§ Job: Reproduce everything from the start of the items down to the line containing "coord(717,428)", leaving out the pictures.

§ Provided data:
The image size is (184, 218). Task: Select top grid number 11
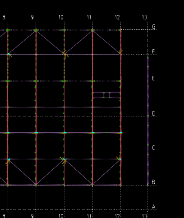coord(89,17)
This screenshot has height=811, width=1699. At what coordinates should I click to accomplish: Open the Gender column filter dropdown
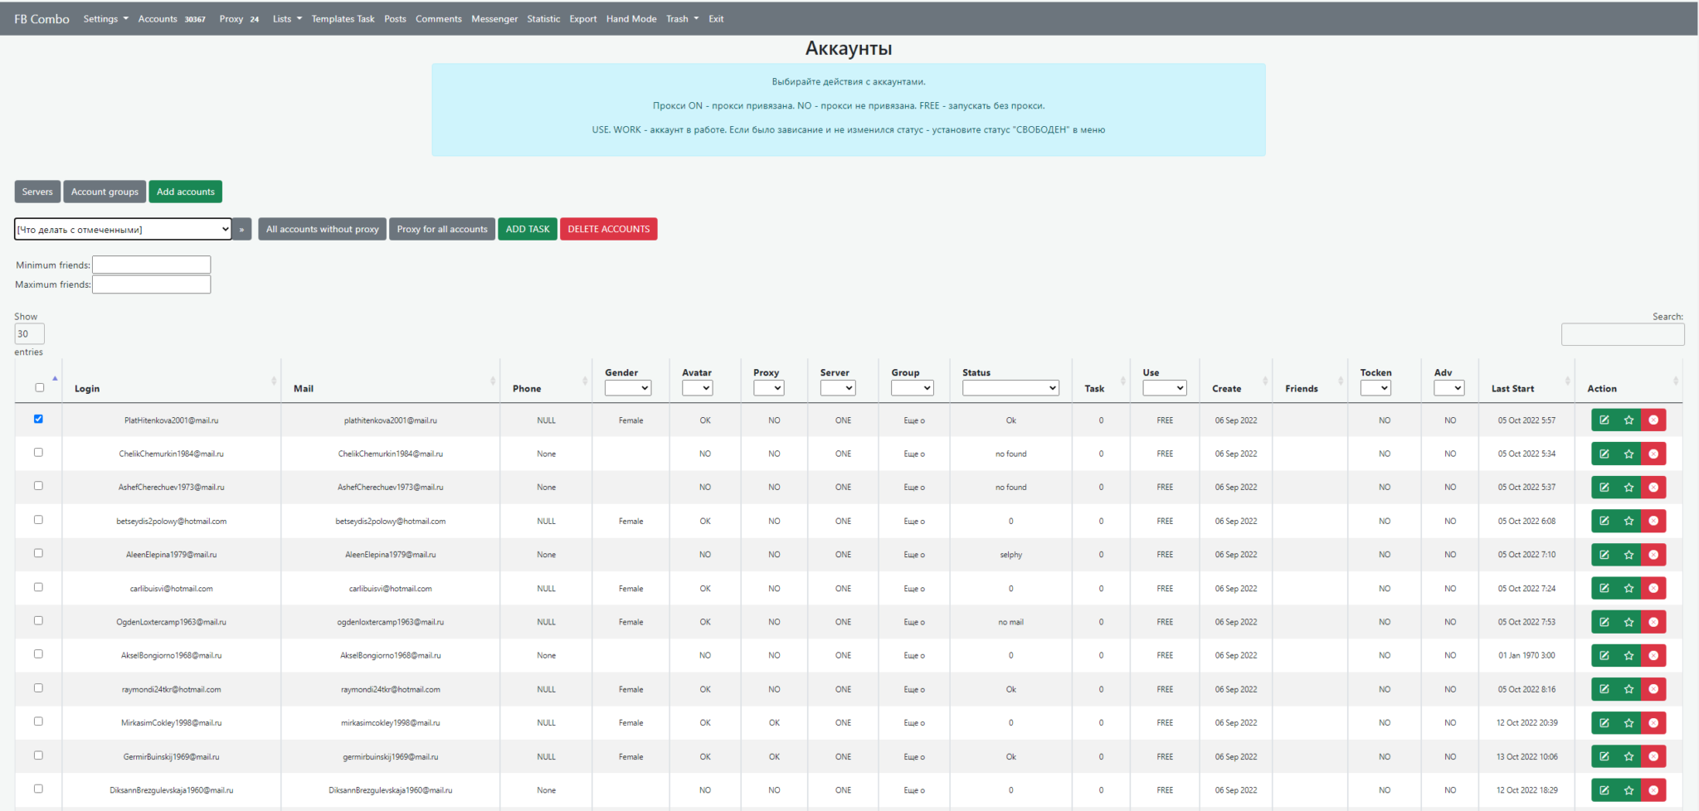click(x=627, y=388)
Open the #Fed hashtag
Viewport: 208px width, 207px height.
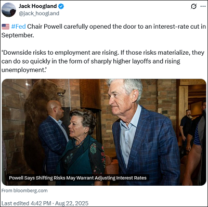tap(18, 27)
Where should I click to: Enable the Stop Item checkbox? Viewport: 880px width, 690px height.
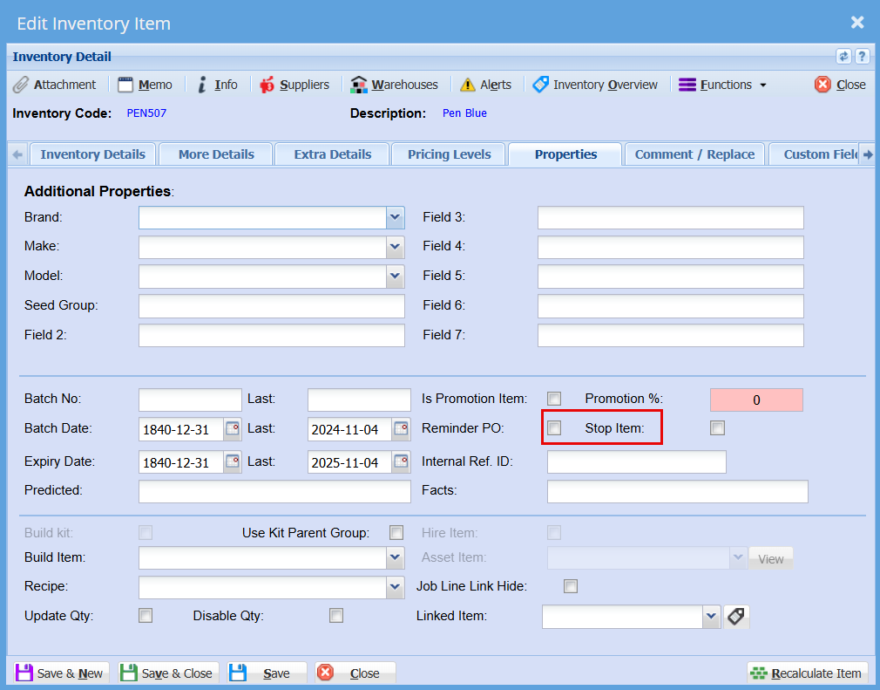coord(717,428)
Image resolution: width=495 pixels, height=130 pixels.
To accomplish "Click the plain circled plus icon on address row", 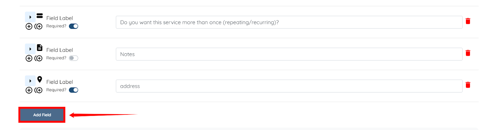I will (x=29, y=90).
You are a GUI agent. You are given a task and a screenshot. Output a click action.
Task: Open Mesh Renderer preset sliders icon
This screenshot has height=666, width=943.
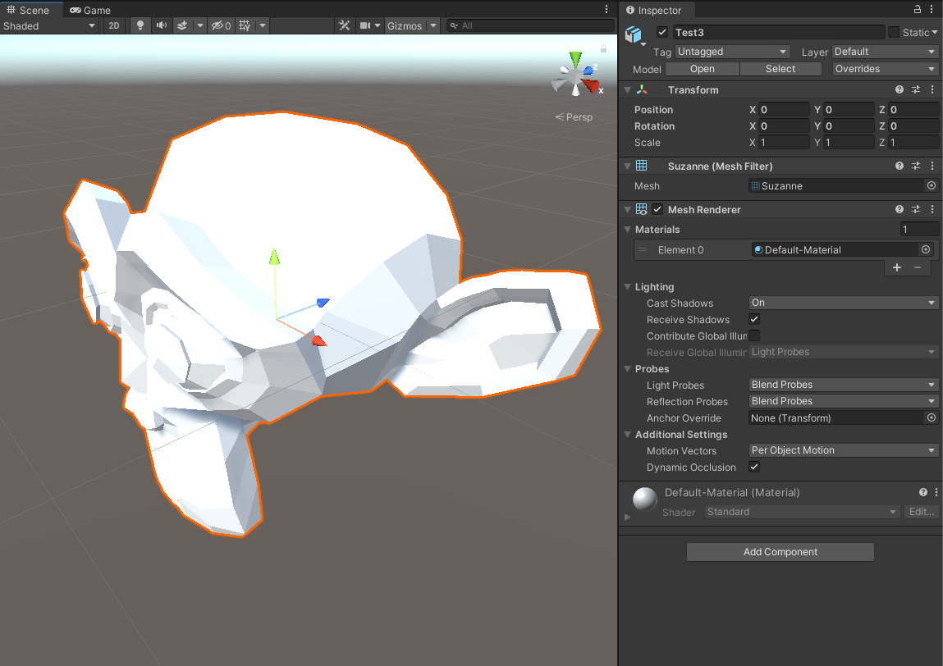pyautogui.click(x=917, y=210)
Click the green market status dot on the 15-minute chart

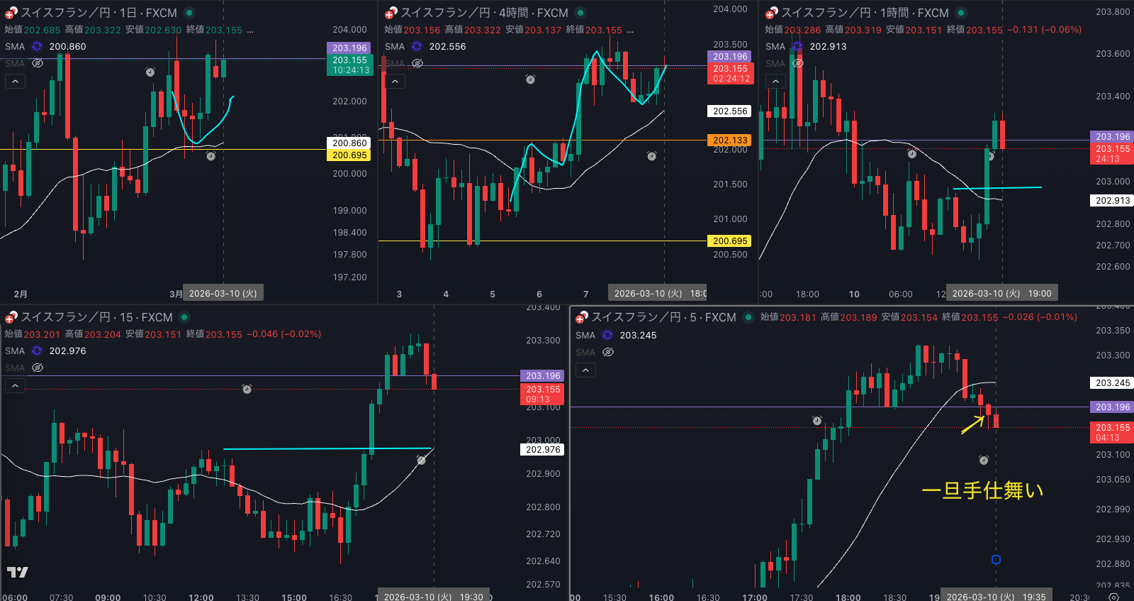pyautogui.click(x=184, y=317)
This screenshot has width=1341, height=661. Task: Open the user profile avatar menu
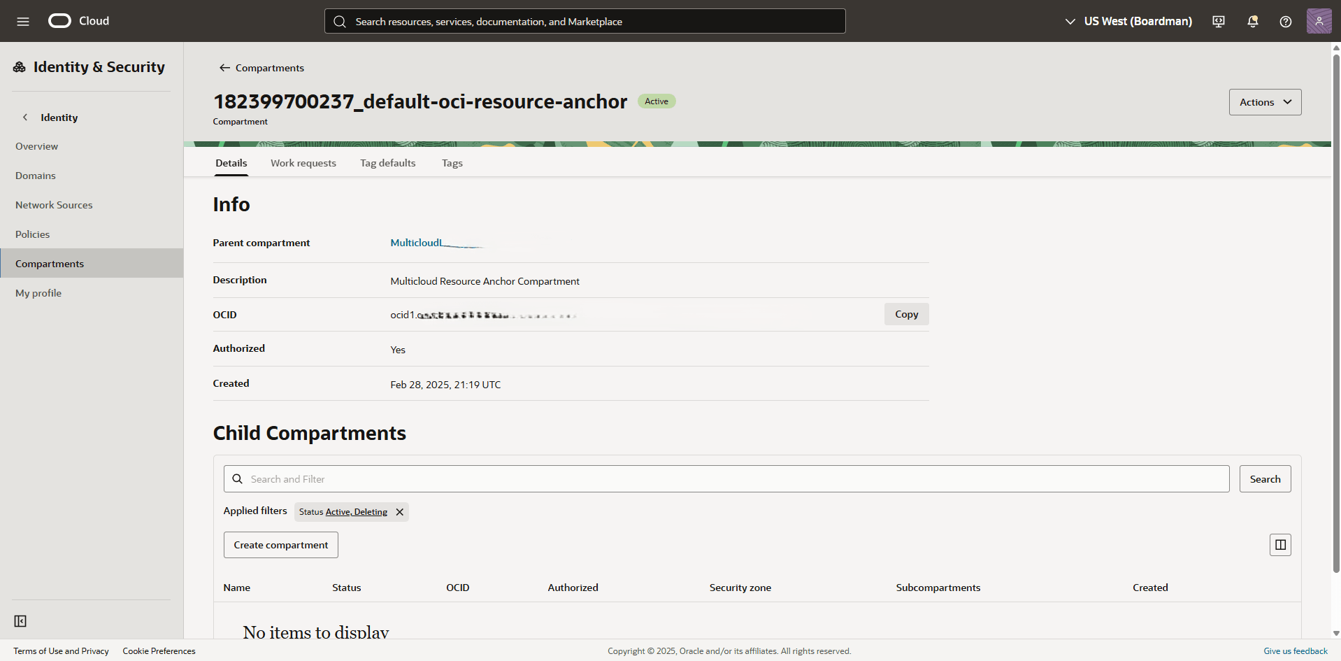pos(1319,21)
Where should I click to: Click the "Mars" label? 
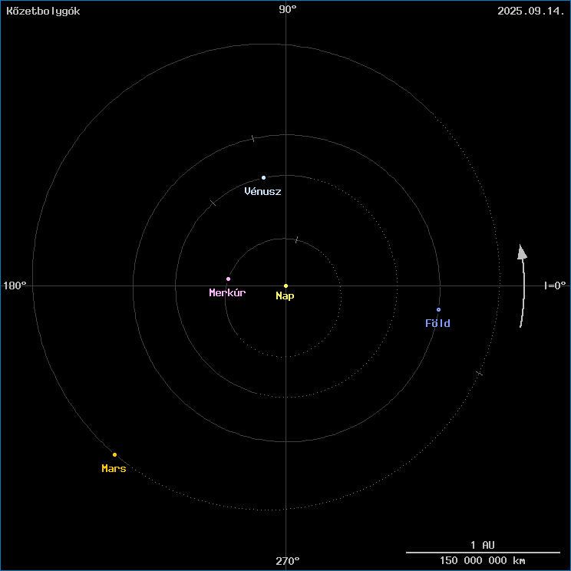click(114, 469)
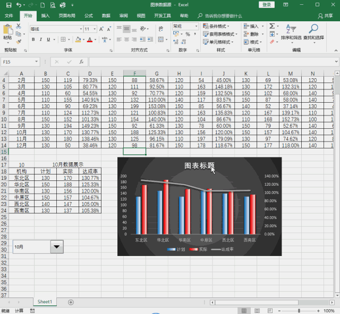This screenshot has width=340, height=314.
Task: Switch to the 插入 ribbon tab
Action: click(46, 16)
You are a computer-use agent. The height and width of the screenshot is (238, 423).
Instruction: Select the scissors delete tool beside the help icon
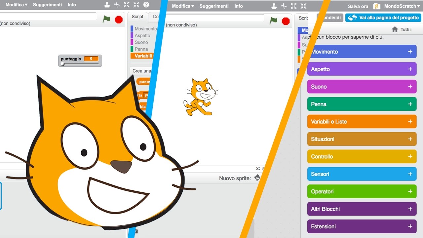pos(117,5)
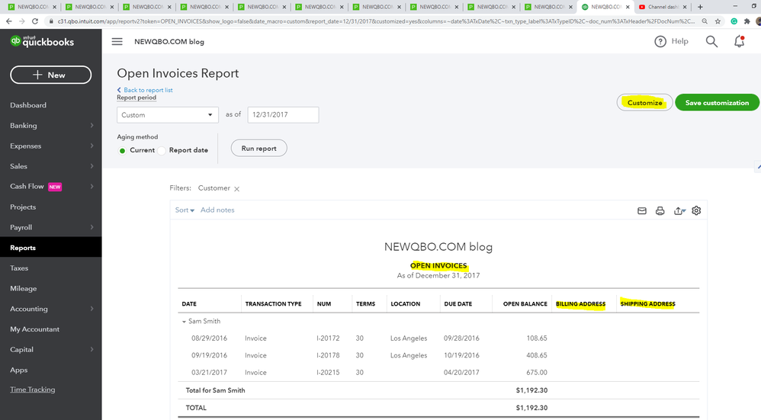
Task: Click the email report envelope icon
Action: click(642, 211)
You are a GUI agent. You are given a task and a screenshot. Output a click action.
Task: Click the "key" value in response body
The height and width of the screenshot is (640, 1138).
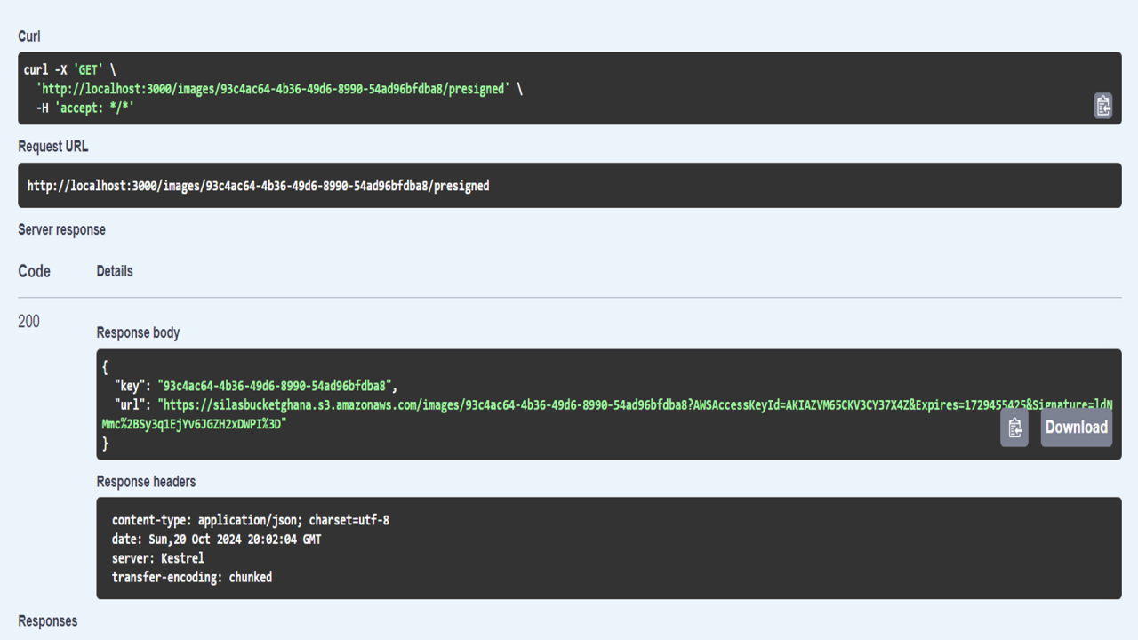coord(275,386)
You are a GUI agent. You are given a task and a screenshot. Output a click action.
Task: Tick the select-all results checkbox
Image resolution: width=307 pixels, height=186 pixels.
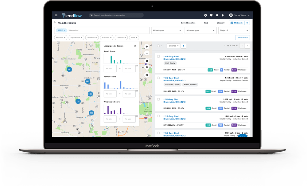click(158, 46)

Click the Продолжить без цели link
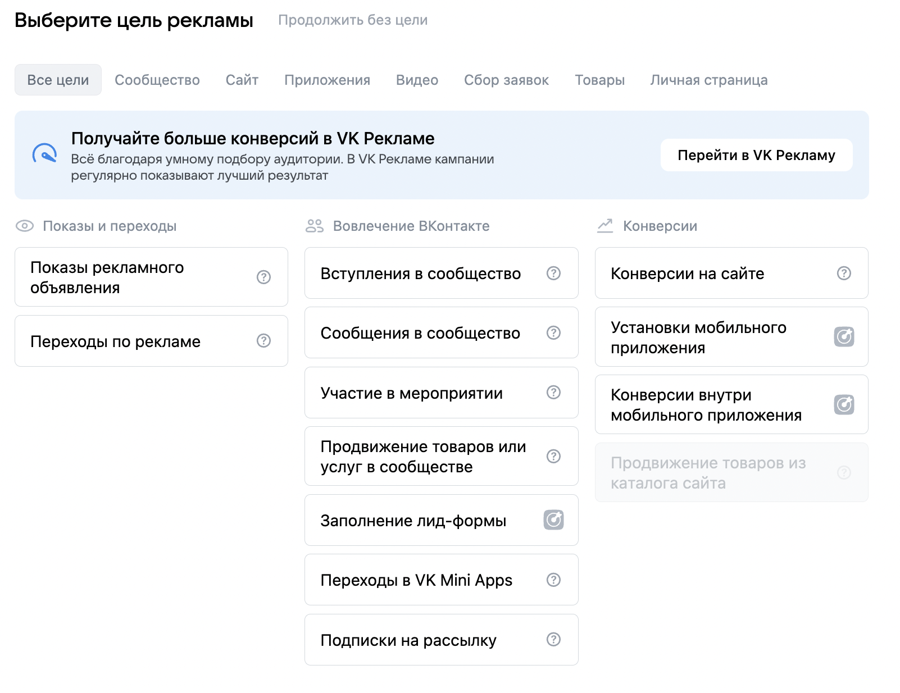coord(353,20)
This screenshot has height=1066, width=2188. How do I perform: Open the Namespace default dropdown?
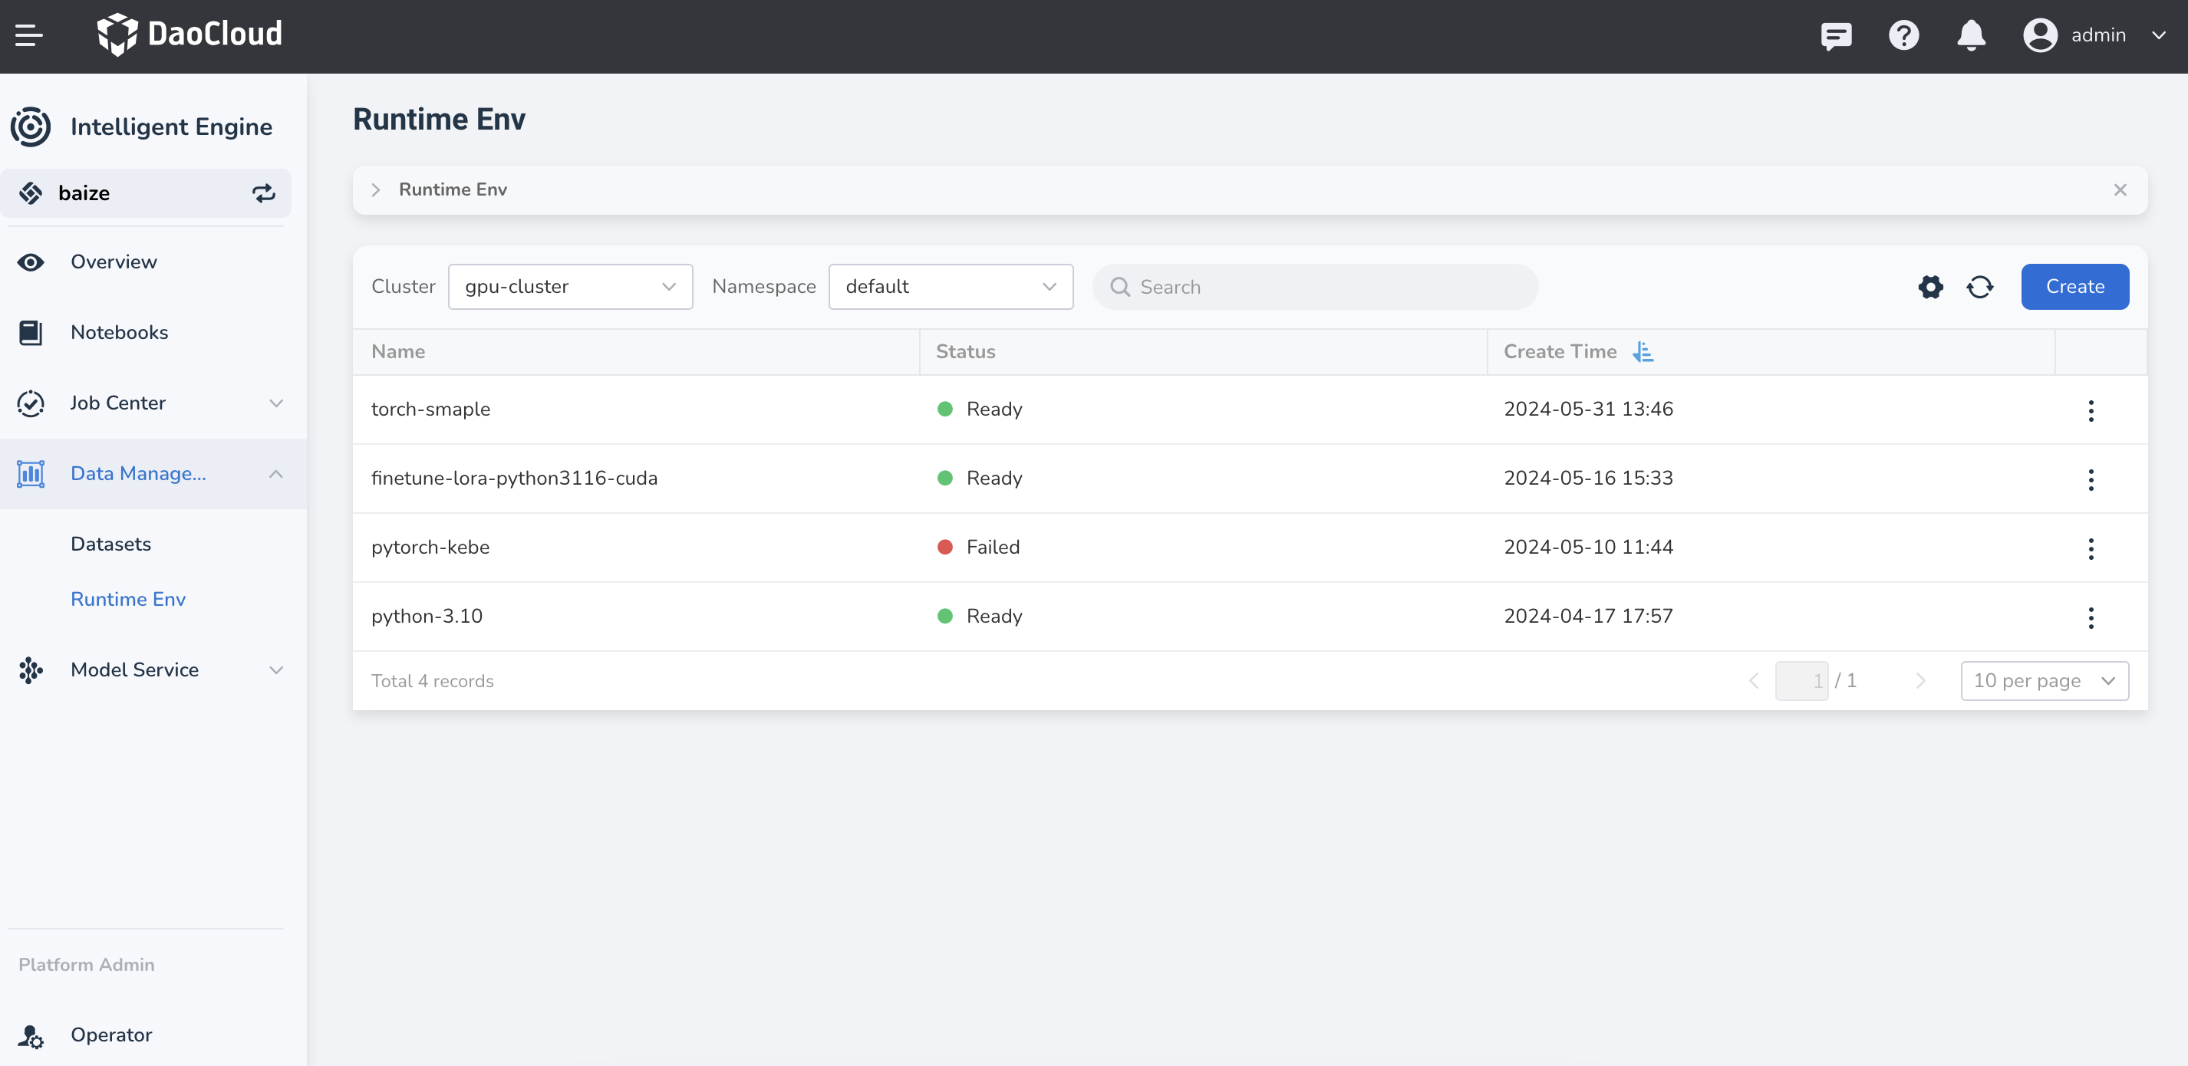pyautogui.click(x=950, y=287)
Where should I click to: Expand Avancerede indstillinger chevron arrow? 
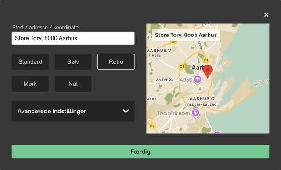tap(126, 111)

§ Result of the task:
The image size is (184, 218). Task: Select top grid number 11
coord(89,17)
This screenshot has height=811, width=1699. At what coordinates should I click to accomplish: Open the Gender column filter dropdown
click(x=627, y=388)
Open the #Fed hashtag
Viewport: 208px width, 207px height.
tap(18, 27)
Where should I click to: Enable the Stop Item checkbox? Viewport: 880px width, 690px height.
coord(717,428)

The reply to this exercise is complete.